LOST amid the COVID-stained papers at AFL House is league boss Gillon McLachlan's review of competitions outside the national league - and his desire for a universal second-tier.
This would have meant any Australian football player living in Subiaco could take to the field in the WAFL working to the same rules as a VFL player residing in Dandenong in Victoria or Redcliffe in Queensland or Paddington in Sydney. He would also have the umpires reading the same rules for use in the NTFL for a Darwin-based player living at Fanny Bay.
And, of course, the same would apply to a player living in Blair Athol dreaming of developing an SANFL league career with ambitions to play for the Western Bulldogs in the AFL.
This is "Australia's Game".
Or so it should be. Today, Australian football fails to be a universally Australian game, as McLachlan had come to recognise before his diary was overloaded by a pandemic.
Australian football is much like our national railway grid. For more than 150 years, Australia's 32,000 kilometres of railway tracks have been thrown to ground on three gauges - narrow, standard and broad. It was not until 1966 that anyone could travel across Australia from the Pacific shores of Sydney to the Indian Ocean hitting up Perth's beaches without needing to change trains with rolling stock suited to the varying railway tracks across three States.
Today, a South Australian-based AFL footballer will have umpires in the SANFL and AFL work to differing rules and interpretations if his kick goes over a boundary line.
He must be a statue on the mark in the national league but can audition for the Australian ballet while standing the mark in the SANFL.
He could sit as a medical substitute in an AFL game at Adelaide Oval but nowhere else in South Australian football.
If he transferred to the new East Coast VFL he would need to abide by anti-density rules that apply nowhere else in Australian football.
Dare we compare how the holding-the-ball rule is interpreted league by league?
And this is billed as "Australia's Game".
Just as the nation has cost itself dearly with differing railway gauges, Australian football is creating unnecessary headaches by having varying rule books across many completions and more than one "Laws of the Game" committee. This is staggering for a sport that seeks a national identity.
The SANFL will argue - as each Australian colony did before federation in 1901 - that it has a right to act independently of the AFL and it is merely standing for integrity for a competition that has long beat its own drum.
But does this serve the greater good of the Australian game?
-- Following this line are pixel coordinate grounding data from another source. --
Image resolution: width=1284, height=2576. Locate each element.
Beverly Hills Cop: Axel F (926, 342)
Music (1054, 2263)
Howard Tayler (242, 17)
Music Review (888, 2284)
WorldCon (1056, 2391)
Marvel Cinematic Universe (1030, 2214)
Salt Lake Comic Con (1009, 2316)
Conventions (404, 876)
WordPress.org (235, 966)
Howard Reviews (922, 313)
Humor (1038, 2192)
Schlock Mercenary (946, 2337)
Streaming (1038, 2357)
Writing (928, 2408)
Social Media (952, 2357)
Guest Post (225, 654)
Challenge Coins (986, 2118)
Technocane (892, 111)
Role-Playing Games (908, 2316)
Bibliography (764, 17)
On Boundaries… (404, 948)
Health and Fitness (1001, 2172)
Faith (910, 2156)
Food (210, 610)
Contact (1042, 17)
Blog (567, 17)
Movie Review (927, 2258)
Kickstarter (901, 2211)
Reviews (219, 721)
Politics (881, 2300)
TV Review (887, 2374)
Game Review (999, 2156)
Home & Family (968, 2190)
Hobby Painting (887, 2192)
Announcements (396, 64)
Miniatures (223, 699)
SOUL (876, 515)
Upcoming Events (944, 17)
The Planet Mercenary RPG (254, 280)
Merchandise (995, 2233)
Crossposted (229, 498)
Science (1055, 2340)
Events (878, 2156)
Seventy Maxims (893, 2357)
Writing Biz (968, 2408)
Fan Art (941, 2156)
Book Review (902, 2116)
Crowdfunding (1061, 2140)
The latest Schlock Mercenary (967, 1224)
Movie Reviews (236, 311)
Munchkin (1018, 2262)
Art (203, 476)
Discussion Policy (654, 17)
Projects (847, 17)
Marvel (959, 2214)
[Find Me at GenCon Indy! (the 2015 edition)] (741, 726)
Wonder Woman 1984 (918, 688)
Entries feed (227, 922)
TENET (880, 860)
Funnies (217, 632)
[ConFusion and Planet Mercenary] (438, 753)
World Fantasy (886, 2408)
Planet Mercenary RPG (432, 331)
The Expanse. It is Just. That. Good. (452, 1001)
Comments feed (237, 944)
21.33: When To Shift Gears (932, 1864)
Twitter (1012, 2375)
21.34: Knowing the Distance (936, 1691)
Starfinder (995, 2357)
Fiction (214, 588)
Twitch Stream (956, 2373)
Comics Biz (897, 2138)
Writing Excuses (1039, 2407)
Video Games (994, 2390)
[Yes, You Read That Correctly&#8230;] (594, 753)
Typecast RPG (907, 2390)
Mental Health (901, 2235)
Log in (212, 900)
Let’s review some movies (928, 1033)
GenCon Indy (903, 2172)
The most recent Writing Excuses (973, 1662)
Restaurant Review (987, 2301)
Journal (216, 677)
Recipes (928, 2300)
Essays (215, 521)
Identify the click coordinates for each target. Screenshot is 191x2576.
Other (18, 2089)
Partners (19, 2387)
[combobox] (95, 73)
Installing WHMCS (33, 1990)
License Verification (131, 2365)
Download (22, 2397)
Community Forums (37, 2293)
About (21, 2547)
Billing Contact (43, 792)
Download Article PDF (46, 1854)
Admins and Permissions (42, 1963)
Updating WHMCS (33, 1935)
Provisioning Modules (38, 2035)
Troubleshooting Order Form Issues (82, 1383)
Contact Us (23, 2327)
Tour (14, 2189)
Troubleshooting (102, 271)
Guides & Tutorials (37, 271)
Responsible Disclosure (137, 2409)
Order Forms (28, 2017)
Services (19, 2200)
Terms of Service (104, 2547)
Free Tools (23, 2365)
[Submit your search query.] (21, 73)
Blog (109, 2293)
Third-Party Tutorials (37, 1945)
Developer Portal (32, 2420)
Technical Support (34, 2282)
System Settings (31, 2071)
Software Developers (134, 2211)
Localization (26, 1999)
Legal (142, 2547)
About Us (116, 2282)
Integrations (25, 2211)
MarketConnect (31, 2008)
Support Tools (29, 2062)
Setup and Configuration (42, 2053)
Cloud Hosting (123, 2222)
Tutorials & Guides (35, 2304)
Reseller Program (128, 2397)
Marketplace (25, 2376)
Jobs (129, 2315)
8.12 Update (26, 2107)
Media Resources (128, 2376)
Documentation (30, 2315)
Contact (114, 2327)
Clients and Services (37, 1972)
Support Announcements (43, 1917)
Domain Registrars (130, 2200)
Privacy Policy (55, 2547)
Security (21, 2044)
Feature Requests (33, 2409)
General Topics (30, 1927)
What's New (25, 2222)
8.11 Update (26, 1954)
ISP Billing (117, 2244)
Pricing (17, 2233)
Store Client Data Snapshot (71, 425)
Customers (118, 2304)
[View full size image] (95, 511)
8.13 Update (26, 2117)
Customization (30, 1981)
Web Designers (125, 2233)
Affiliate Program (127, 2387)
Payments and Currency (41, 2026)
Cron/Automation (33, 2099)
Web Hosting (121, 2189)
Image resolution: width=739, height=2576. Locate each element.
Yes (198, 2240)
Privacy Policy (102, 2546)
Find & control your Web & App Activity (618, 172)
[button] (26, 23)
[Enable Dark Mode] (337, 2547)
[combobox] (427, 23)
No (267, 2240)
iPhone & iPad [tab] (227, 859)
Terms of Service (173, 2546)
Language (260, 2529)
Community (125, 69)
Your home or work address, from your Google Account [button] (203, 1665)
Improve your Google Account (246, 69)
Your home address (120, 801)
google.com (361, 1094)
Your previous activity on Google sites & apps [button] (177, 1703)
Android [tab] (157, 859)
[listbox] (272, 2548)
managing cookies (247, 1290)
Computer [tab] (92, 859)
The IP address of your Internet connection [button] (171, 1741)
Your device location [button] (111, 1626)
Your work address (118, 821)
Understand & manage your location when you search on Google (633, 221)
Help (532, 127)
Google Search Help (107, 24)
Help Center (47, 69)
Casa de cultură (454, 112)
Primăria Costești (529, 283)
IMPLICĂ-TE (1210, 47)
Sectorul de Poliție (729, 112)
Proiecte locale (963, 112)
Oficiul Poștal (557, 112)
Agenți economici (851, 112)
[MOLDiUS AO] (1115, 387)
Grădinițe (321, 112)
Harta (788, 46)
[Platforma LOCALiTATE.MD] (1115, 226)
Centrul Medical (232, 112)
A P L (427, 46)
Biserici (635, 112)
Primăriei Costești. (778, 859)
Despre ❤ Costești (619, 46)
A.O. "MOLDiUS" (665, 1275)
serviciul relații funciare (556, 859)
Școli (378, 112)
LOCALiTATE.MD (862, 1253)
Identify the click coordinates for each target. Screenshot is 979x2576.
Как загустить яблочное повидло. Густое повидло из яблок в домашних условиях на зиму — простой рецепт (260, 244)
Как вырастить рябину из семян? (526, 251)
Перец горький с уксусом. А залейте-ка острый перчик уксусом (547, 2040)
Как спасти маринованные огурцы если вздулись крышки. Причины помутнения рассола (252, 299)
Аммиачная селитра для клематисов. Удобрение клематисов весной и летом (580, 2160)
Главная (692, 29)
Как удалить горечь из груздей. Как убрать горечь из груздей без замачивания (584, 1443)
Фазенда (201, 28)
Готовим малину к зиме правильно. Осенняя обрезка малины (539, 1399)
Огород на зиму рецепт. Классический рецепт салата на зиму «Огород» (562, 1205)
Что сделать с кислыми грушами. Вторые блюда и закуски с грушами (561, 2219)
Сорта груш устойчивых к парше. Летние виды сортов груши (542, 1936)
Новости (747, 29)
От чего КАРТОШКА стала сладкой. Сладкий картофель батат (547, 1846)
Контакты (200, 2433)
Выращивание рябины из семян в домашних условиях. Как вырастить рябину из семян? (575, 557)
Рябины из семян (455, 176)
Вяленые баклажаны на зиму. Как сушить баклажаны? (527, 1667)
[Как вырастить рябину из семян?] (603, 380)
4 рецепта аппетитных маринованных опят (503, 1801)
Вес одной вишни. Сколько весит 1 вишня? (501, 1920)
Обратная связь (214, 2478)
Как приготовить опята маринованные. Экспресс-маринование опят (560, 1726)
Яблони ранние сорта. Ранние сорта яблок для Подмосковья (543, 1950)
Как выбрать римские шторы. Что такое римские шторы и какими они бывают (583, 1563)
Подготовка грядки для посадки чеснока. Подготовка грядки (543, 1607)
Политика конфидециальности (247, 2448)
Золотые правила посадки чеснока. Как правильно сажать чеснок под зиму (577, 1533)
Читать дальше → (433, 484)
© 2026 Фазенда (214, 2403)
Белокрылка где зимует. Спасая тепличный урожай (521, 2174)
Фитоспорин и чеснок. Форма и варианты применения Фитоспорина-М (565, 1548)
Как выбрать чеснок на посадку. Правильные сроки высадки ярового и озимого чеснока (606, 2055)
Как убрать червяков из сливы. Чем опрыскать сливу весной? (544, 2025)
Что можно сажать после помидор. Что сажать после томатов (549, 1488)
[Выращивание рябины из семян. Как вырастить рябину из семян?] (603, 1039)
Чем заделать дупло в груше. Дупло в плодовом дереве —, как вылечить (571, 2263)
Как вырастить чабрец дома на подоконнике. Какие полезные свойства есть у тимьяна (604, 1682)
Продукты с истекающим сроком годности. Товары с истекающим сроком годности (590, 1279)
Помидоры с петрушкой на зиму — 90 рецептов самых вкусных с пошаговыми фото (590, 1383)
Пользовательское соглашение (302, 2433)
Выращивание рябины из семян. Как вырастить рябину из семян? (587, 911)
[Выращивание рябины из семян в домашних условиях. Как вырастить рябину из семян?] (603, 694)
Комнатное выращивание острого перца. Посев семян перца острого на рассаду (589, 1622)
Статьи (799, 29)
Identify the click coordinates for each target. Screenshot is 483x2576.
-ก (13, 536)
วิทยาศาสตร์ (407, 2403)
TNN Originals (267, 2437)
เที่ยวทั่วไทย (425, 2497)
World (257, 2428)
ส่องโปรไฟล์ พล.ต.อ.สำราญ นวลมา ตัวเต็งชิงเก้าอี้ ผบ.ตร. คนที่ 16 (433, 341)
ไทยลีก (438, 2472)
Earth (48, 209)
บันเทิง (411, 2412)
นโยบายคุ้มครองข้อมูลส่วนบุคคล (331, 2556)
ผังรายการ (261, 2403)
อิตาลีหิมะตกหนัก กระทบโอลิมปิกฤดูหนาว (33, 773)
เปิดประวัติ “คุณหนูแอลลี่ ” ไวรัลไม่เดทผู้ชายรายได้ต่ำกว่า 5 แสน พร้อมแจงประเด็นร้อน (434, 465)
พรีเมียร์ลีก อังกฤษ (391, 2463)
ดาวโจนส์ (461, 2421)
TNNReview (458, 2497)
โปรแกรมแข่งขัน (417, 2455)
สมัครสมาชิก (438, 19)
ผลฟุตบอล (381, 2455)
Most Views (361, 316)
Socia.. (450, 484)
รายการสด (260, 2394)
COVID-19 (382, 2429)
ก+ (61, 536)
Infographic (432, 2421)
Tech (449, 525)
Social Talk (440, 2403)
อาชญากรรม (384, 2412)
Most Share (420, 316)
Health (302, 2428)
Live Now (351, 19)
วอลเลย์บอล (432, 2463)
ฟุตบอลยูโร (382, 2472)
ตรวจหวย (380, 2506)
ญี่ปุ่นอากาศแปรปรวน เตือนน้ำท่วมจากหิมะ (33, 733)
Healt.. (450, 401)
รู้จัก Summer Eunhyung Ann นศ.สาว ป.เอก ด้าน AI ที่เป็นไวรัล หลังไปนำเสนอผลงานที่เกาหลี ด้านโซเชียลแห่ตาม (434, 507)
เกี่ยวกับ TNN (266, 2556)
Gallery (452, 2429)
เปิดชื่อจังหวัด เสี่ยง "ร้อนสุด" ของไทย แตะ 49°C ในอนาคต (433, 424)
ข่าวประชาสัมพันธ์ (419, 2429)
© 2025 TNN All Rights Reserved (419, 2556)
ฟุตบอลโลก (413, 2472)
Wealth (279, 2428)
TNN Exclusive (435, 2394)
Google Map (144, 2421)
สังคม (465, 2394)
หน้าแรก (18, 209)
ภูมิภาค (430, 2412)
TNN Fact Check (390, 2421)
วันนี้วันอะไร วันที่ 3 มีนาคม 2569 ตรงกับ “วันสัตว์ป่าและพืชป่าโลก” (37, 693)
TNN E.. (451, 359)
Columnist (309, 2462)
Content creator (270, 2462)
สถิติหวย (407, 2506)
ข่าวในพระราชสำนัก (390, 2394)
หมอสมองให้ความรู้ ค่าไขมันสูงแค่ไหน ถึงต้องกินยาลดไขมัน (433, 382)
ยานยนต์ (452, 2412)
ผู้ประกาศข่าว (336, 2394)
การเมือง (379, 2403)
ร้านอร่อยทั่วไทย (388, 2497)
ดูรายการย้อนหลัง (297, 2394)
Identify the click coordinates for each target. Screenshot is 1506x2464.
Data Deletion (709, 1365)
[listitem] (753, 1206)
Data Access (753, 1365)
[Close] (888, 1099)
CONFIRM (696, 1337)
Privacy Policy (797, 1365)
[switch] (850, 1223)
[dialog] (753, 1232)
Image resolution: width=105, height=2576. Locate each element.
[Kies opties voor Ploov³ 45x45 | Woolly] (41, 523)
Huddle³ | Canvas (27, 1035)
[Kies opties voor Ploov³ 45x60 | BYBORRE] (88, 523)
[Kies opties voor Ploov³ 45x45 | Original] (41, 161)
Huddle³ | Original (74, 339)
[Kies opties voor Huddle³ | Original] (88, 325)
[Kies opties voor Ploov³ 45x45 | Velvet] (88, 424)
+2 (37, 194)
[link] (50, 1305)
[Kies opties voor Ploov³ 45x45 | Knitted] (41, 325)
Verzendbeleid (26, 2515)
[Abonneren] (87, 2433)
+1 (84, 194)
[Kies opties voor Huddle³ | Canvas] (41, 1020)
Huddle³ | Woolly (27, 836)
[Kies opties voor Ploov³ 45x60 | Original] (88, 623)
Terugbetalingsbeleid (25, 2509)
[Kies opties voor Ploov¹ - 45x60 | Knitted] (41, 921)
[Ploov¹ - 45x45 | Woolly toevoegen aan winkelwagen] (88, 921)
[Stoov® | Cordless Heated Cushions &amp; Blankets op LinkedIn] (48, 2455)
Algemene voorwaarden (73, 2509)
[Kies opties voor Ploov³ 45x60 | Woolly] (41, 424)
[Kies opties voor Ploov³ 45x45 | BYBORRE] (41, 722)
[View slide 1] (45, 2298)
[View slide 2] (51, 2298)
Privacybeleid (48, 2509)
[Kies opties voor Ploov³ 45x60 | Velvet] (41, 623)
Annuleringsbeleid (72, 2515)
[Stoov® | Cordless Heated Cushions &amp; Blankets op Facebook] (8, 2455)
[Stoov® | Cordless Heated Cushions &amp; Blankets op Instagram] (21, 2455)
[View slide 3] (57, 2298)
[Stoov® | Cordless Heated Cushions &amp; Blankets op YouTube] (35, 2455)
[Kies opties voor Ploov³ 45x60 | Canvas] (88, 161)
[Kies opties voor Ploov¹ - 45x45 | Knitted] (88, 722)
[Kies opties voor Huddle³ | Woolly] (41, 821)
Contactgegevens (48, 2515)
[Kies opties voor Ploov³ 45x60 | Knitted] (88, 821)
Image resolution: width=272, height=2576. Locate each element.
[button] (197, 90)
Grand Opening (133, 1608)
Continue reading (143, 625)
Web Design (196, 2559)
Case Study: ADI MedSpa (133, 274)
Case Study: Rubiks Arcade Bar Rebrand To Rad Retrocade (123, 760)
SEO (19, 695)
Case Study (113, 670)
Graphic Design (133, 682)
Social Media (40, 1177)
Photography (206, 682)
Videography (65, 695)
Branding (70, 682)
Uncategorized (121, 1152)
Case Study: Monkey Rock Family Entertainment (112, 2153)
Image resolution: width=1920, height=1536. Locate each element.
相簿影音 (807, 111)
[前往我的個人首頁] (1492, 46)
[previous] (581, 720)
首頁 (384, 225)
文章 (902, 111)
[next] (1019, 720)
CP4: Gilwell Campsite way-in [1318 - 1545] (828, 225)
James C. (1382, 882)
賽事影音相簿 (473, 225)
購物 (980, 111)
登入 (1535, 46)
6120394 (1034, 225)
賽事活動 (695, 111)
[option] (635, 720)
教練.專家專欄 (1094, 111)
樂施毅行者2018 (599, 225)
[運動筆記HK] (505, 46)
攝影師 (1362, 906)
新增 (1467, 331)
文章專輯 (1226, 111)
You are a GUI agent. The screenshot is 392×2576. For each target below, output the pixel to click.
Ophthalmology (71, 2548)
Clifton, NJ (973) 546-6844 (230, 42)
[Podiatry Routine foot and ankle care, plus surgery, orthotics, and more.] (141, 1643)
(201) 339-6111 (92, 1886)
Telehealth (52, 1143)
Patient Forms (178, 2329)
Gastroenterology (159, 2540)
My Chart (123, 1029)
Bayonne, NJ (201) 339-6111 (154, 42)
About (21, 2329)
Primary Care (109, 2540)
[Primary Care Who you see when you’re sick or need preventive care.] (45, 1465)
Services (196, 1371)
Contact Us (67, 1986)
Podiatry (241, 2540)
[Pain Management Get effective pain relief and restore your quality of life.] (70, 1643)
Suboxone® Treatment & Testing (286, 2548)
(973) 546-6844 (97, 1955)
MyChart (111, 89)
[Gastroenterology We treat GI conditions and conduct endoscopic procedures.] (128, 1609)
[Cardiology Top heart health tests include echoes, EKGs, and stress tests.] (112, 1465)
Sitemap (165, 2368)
Port Adelaide football chief Chris Davies, a former SANFL football boss, has for several years challenged the growing disparity between the national competition and the South Australian State league.
"Unfortunately," Davies said last week when the SA Football Commission failed to endorse the AFL medical substitute, "this issue is a microcosm of what we are facing with the SANFL on an increasingly regular basis.
"The AFL introduces rules and regulations to the State leagues under its auspices, designed to assist in the development of the game and the talent within it, with the SANFL picking and choosing the parts of the rules and regulations that it will accept based on the position of the SANFL at the time."
Australian football needs leadership on this front today.
Remarkably, the commentary of a former Adelaide-based AFL coach - who endured his own battles with SANFL-based coaches in the early 1990s - has turned this critical debate into a divide-and-conquer theme about Port Adelaide and the SANFL.
Yet, Adelaide Football Club coach Matthew Nicks - who has major needs for fast development of his players across the SANFL-AFL lines - has fully endorsed Port Adelaide's stand for consistency in the rule book between all leagues.
This debate on building a national game with one set of rules is too important to be derailed by point scoring built on petty and stupid debates that simply hold back Australia's Game.